Copy out the records below without any change, starting at the line that contains "Toggle screen rotation" and continuing through the end of the records.

....

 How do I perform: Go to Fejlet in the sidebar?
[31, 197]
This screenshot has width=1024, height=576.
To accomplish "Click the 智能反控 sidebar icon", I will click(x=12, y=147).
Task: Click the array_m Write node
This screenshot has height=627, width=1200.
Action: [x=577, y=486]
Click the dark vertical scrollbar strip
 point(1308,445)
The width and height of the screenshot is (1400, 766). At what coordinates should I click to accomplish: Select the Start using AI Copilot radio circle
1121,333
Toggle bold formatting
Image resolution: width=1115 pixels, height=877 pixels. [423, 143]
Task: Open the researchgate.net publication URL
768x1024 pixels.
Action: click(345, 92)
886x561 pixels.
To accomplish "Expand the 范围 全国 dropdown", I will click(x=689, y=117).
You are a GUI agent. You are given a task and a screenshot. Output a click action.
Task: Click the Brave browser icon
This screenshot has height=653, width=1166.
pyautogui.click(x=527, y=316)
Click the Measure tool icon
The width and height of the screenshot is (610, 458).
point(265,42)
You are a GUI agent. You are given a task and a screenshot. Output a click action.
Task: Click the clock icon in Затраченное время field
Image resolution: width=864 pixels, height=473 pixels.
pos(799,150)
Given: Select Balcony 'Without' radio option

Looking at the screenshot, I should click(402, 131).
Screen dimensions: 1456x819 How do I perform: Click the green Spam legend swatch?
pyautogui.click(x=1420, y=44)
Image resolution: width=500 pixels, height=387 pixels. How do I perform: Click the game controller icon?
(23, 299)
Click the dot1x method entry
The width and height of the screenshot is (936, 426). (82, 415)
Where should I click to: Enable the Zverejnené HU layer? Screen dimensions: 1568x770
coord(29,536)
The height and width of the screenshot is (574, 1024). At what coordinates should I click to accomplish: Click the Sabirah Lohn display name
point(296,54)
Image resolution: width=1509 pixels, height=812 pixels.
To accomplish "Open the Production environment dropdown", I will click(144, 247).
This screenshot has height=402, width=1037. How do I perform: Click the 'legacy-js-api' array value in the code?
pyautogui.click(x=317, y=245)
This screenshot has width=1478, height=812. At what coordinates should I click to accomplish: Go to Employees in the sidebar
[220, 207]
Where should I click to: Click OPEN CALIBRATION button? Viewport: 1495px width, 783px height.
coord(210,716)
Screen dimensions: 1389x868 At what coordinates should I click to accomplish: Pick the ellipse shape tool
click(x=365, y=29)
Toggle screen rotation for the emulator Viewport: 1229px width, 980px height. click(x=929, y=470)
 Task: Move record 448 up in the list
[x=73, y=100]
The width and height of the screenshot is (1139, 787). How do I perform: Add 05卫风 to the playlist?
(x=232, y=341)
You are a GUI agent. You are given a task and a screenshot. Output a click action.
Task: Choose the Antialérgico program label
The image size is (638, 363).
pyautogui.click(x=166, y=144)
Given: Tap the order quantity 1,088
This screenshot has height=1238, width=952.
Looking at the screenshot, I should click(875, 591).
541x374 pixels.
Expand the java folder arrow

....

» RESULT
Toggle screen rotation for the emulator Viewport: 1229px width, 980px height. click(x=929, y=470)
 Task: Move record 448 up in the list
[x=73, y=100]
The width and height of the screenshot is (1139, 787). How do I perform: Add 05卫风 to the playlist?
(x=232, y=341)
You are a GUI agent. You are given a task and a screenshot. Output a click action.
Task: Choose the Antialérgico program label
The image size is (638, 363).
pyautogui.click(x=166, y=144)
Given: Tap the order quantity 1,088
This screenshot has height=1238, width=952.
Looking at the screenshot, I should click(875, 591).
541x374 pixels.
Expand the java folder arrow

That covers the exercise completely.